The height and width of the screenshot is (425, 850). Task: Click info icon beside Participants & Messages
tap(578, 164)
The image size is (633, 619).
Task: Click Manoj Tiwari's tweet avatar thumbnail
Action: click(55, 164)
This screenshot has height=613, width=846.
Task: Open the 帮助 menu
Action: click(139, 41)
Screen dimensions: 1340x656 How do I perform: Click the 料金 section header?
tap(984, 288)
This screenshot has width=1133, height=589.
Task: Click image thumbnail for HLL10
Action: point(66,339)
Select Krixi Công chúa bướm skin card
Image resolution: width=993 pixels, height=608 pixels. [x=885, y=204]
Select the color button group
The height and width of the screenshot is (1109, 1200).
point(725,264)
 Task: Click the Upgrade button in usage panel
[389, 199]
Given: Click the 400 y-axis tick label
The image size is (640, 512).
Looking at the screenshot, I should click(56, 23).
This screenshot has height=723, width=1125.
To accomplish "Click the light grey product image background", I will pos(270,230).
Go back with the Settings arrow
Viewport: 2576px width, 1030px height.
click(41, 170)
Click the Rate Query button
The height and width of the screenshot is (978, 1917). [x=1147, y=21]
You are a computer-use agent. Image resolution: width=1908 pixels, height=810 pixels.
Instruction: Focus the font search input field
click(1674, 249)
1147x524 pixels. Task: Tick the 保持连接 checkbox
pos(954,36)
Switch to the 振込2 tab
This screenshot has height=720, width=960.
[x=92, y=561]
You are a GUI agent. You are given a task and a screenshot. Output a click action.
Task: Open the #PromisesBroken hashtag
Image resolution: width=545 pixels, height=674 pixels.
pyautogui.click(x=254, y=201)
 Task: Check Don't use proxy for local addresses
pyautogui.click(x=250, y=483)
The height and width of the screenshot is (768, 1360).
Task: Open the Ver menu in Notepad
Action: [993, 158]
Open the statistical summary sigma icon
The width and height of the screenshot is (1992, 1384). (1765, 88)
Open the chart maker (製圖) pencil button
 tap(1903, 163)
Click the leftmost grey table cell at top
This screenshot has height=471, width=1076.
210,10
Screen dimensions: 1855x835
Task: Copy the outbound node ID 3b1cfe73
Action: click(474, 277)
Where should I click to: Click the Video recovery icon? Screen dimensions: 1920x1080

» Exercise requirements
Convert the records above into a Markdown table with the columns Row and Line, giving each non-blank line its own numbered row.

» Output for this exercise
| Row | Line |
|---|---|
| 1 | The height and width of the screenshot is (425, 850). Task: Click info icon beside Participants & Messages |
| 2 | tap(578, 164) |
| 3 | The image size is (633, 619). |
| 4 | Task: Click Manoj Tiwari's tweet avatar thumbnail |
| 5 | Action: click(55, 164) |
| 6 | This screenshot has height=613, width=846. |
| 7 | Task: Open the 帮助 menu |
| 8 | Action: click(139, 41) |
| 9 | Screen dimensions: 1340x656 How do I perform: Click the 料金 section header? |
| 10 | tap(984, 288) |
| 11 | This screenshot has width=1133, height=589. |
| 12 | Task: Click image thumbnail for HLL10 |
| 13 | Action: point(66,339) |
| 14 | Select Krixi Công chúa bướm skin card |
| 15 | Image resolution: width=993 pixels, height=608 pixels. [x=885, y=204] |
| 16 | Select the color button group |
| 17 | The height and width of the screenshot is (1109, 1200). |
| 18 | point(725,264) |
| 19 |  Task: Click the Upgrade button in usage panel |
| 20 | [389, 199] |
| 21 | Given: Click the 400 y-axis tick label |
| 22 | The image size is (640, 512). |
| 23 | Looking at the screenshot, I should click(56, 23). |
| 24 | This screenshot has height=723, width=1125. |
| 25 | To accomplish "Click the light grey product image background", I will pos(270,230). |
| 26 | Go back with the Settings arrow |
| 27 | Viewport: 2576px width, 1030px height. |
| 28 | click(41, 170) |
| 29 | Click the Rate Query button |
| 30 | The height and width of the screenshot is (978, 1917). [x=1147, y=21] |
| 31 | You are a computer-use agent. Image resolution: width=1908 pixels, height=810 pixels. |
| 32 | Instruction: Focus the font search input field |
| 33 | click(1674, 249) |
| 34 | 1147x524 pixels. Task: Tick the 保持连接 checkbox |
| 35 | pos(954,36) |
| 36 | Switch to the 振込2 tab |
| 37 | This screenshot has height=720, width=960. |
| 38 | [x=92, y=561] |
| 39 | You are a GUI agent. You are given a task and a screenshot. Output a click action. |
| 40 | Task: Open the #PromisesBroken hashtag |
| 41 | Image resolution: width=545 pixels, height=674 pixels. |
| 42 | pyautogui.click(x=254, y=201) |
| 43 |  Task: Check Don't use proxy for local addresses |
| 44 | pyautogui.click(x=250, y=483) |
| 45 | The height and width of the screenshot is (768, 1360). |
| 46 | Task: Open the Ver menu in Notepad |
| 47 | Action: [993, 158] |
| 48 | Open the statistical summary sigma icon |
| 49 | The width and height of the screenshot is (1992, 1384). (1765, 88) |
| 50 | Open the chart maker (製圖) pencil button |
| 51 |  tap(1903, 163) |
| 52 | Click the leftmost grey table cell at top |
| 53 | This screenshot has height=471, width=1076. |
| 54 | 210,10 |
| 55 | Screen dimensions: 1855x835 |
| 56 | Task: Copy the outbound node ID 3b1cfe73 |
| 57 | Action: click(474, 277) |
| 58 | Where should I click to: Click the Video recovery icon? Screen dimensions: 1920x1080 |